One day Beemila woke up, she stood up and flew over to the dresser. She picked up a striped black and extra dark black sweater and some acid washed jeans with holes in them because holes are cool right? She flew downstairs and quickly narfed some beecakes. She flew outside and waved to her friends Beele and Beejy. They were in their new car! OMBEE! She flew over to the car and got in. "Hoi guys Im fellinguyhdf extra emo todaY!" Beemila. "Hoi, beecobra!" Beele said. "Where r we going today Labee?" Beejy asked Beele. "Loki at these!(I love the avengers! OMBEE!)" Belle replied, pulling several beemes out of his pocket(That's the bees version of memes!) "Oh swuut! Were guing tu smuke sume beeme!" Beemila squealed.
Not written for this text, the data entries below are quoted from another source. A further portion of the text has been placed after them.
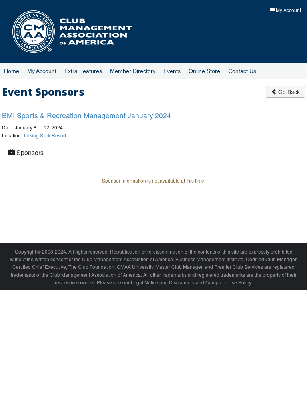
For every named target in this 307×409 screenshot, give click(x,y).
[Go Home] (78, 31)
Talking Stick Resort (44, 135)
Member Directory (132, 71)
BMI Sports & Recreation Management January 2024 (86, 115)
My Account (41, 71)
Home (11, 71)
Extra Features (83, 71)
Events (172, 71)
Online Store (204, 71)
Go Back (288, 92)
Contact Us (242, 71)
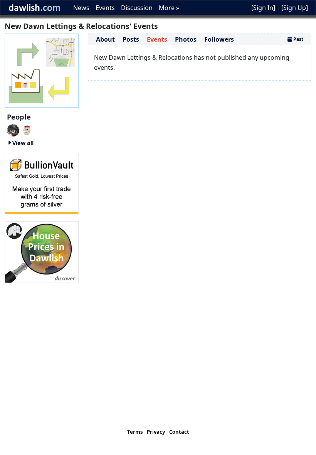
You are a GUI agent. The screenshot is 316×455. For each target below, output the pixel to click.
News (81, 7)
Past (297, 39)
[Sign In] (263, 7)
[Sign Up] (294, 7)
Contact (179, 431)
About (105, 39)
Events (105, 7)
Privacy (156, 431)
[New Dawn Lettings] (27, 129)
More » (169, 7)
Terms (135, 431)
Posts (131, 39)
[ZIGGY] (13, 129)
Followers (219, 39)
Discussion (137, 7)
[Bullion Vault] (42, 183)
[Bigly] (42, 251)
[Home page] (41, 70)
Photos (186, 39)
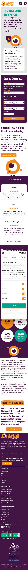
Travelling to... (8, 90)
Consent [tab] (5, 257)
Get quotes (14, 119)
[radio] (4, 96)
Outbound (6, 99)
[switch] (24, 289)
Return (14, 96)
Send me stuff (7, 463)
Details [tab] (14, 257)
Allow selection (14, 310)
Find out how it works (8, 155)
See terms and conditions (11, 68)
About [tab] (23, 257)
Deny (14, 316)
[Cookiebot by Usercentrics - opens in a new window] (19, 253)
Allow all (14, 305)
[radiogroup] (14, 96)
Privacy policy (14, 567)
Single (7, 96)
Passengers (6, 111)
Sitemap (21, 567)
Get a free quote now (14, 429)
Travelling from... (8, 82)
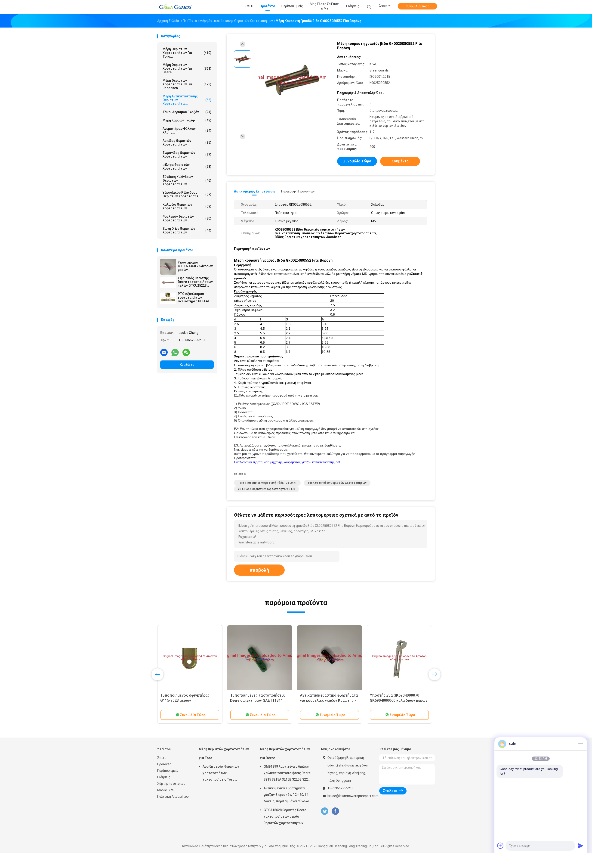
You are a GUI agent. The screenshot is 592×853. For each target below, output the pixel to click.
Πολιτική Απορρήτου (173, 796)
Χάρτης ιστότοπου (171, 783)
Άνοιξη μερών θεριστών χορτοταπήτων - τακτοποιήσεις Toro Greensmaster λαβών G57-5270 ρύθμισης (223, 774)
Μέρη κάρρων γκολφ (187, 120)
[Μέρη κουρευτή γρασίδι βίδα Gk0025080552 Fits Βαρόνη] (292, 80)
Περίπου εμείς (168, 770)
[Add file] (500, 846)
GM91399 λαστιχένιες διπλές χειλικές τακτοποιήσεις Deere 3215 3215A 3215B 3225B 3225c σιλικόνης (287, 774)
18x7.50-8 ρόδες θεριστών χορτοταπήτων (337, 482)
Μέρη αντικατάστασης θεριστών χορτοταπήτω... (187, 99)
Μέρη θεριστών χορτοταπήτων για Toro (224, 753)
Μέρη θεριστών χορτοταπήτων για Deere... (187, 68)
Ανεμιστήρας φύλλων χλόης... (187, 130)
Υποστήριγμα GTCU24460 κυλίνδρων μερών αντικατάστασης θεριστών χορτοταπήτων (195, 266)
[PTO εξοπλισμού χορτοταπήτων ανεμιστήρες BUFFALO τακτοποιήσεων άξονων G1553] (168, 298)
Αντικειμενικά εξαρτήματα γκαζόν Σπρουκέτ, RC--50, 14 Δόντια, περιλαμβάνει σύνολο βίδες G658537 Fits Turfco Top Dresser (287, 795)
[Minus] (580, 744)
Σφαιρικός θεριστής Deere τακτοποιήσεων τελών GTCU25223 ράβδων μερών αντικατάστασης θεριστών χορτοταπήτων (195, 281)
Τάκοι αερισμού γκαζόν (187, 112)
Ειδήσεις (163, 777)
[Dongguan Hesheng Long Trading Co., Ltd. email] (164, 352)
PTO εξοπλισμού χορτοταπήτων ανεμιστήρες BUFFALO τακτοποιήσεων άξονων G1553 (195, 297)
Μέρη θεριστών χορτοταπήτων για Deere (285, 753)
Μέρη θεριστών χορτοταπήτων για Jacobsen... (187, 84)
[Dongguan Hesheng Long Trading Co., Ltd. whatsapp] (175, 352)
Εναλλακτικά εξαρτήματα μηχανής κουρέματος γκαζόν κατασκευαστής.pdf (287, 462)
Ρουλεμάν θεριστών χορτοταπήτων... (187, 218)
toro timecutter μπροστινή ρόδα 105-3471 (267, 482)
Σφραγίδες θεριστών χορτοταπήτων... (187, 154)
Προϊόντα (164, 764)
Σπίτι (161, 758)
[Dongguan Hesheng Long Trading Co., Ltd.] (175, 6)
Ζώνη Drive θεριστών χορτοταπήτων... (187, 230)
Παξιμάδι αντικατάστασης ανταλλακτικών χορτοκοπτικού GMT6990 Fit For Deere (257, 700)
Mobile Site (165, 790)
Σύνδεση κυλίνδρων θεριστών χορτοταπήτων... (187, 180)
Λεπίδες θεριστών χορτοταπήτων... (187, 142)
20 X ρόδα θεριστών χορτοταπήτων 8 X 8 (266, 489)
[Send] (580, 846)
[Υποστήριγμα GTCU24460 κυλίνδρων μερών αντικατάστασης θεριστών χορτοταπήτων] (168, 267)
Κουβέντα (187, 364)
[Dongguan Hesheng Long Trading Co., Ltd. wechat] (186, 352)
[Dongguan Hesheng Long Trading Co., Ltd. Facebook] (335, 811)
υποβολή (259, 570)
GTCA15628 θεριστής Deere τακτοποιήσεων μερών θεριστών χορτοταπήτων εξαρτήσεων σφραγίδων (285, 817)
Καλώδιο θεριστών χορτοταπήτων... (187, 206)
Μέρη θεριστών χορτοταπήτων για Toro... (187, 52)
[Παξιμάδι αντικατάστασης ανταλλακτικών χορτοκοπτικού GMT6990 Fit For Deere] (259, 657)
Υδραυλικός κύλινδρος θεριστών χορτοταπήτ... (187, 194)
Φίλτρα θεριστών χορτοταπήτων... (187, 166)
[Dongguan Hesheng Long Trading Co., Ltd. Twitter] (324, 811)
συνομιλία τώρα (417, 6)
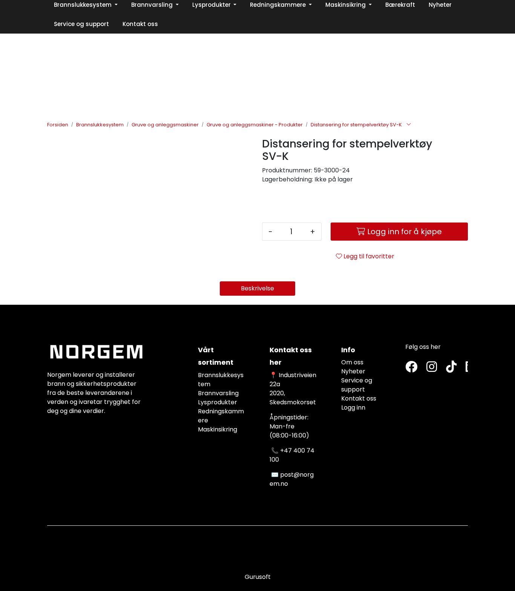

"Listen, Beemila. This has to stop, you can't keep doing this. If I have to keep talking to you the only thing keeping this fanfiction from spreading is that scotch tape over there! Then that will break because I keep breaking the fourth wall and people will see this! You neeed to st-" "Dun't wuerry! u'm fine!" "hoo's that Beecobra?" "Nuu one!" "Uk" "Now let's smoke some beemes already!" Beejy said, getting impatient. "We need to get to some place sucret first!" "Ho abuut that derk allay?" "Beefect!" They drove ver to the dark alley and started smoking beemes in the shadows! But then a bee walked by and asked what they were doing! "Bic 'emm!" Beejy screamed. He ran over and dropkicked the bee to the ground. All three of them walked over to the bee curled up on the ground and began beating the shit out of him. "Sumeune bleese hulp me!" The bee screamed, but no one heard. All three of the emo bees were stomping on the bee. "Keep beating the shit out of him!" Beele screamed as they started stomping on his stinger. Beejy ripped off the poor bees wings so he couldn't escape. After a while the bee ran out of blood and died. "Thut wos sutifyuing!" Beemila said. Then they stole his money and ran off.

BEES NOTE!

Houi goys i enjuyied beeting this! "You didn't write it! I did! Oh no! The tape broke! The story is being released upon the innocent civilians of ! You've done this Beemila! You did this!"